Screenshot grounding data
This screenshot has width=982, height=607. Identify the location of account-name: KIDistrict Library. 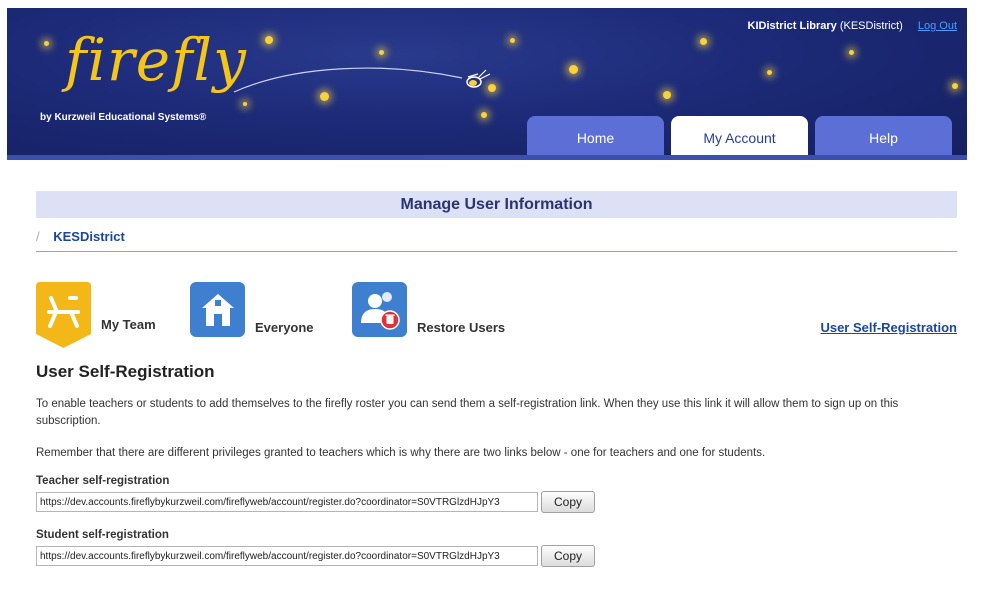
(792, 26).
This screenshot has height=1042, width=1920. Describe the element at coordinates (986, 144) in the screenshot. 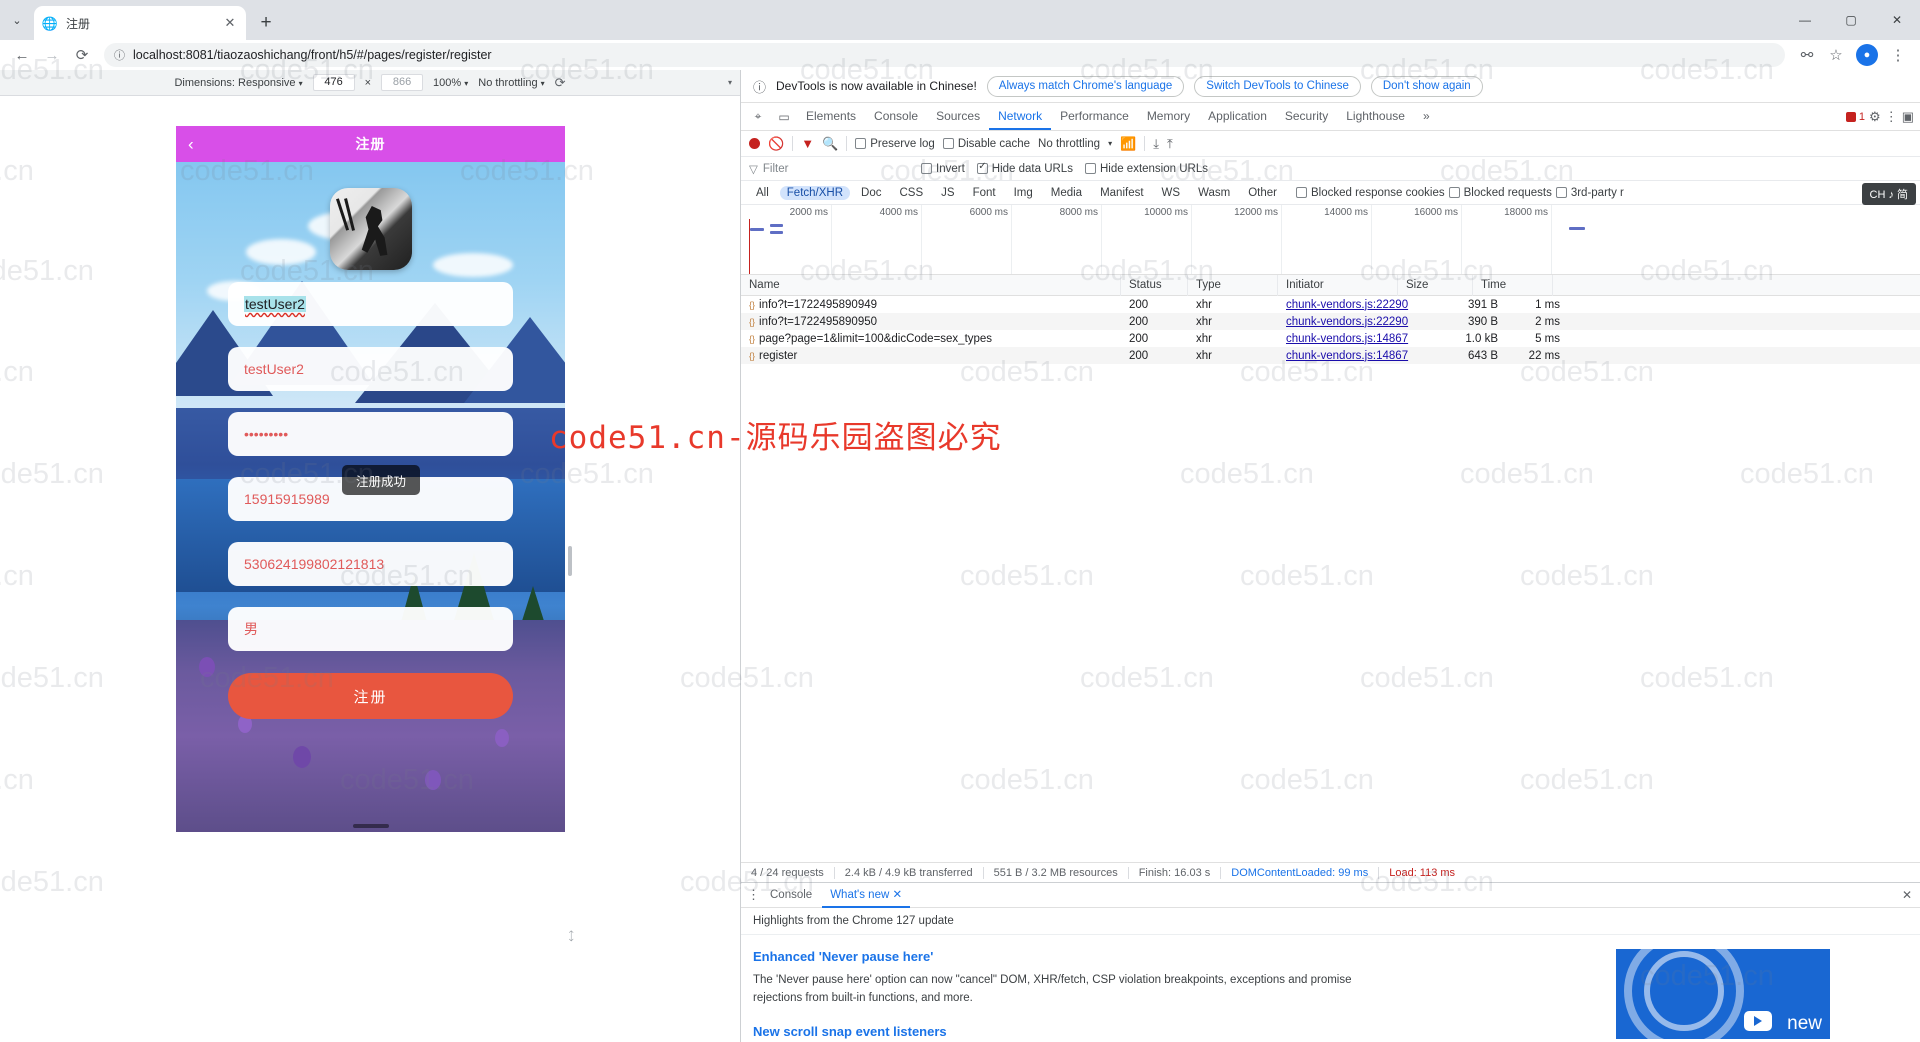

I see `disable-cache-checkbox: Disable cache` at that location.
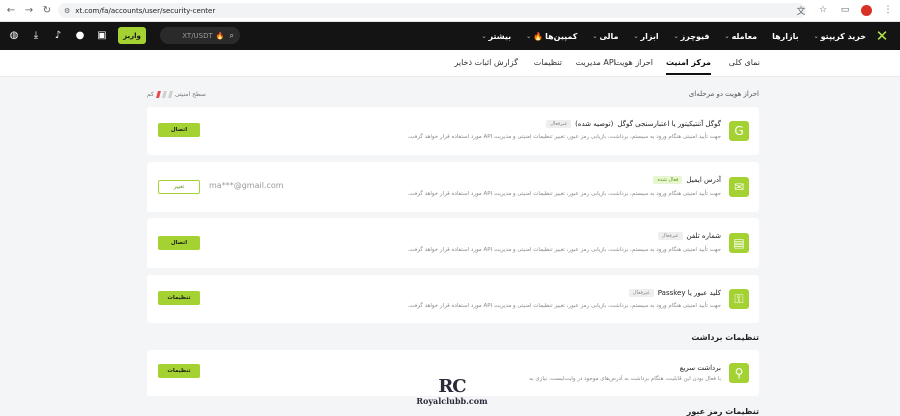 This screenshot has height=416, width=900. I want to click on security-level-value: کم, so click(150, 94).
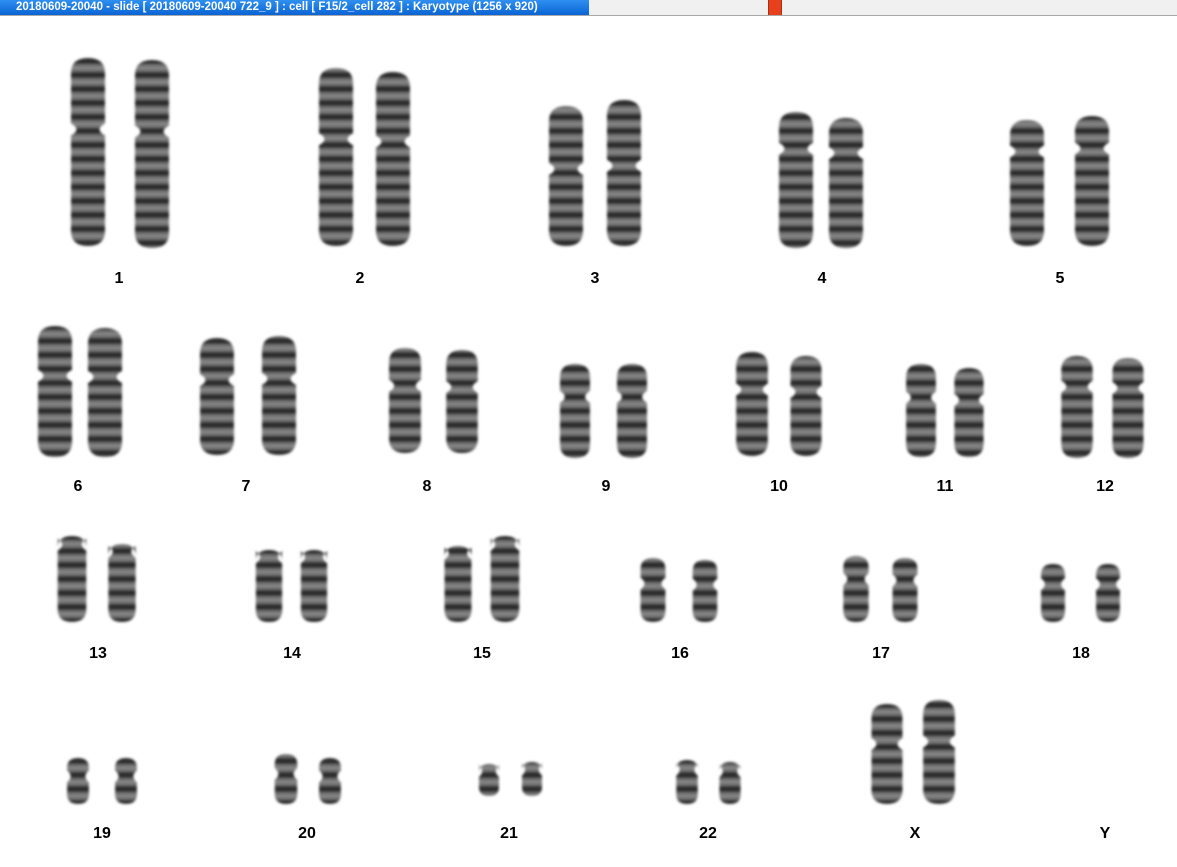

Task item: Copy out every line of the data above word for word, leaving out the pictures.

Result for this exercise:
This screenshot has width=982, height=607. Identify the location of account-name: KIDistrict Library. 
(792, 26).
This screenshot has height=1042, width=1920. Describe the element at coordinates (986, 144) in the screenshot. 

I see `disable-cache-checkbox: Disable cache` at that location.
 This screenshot has height=416, width=900. I want to click on security-level-value: کم, so click(150, 94).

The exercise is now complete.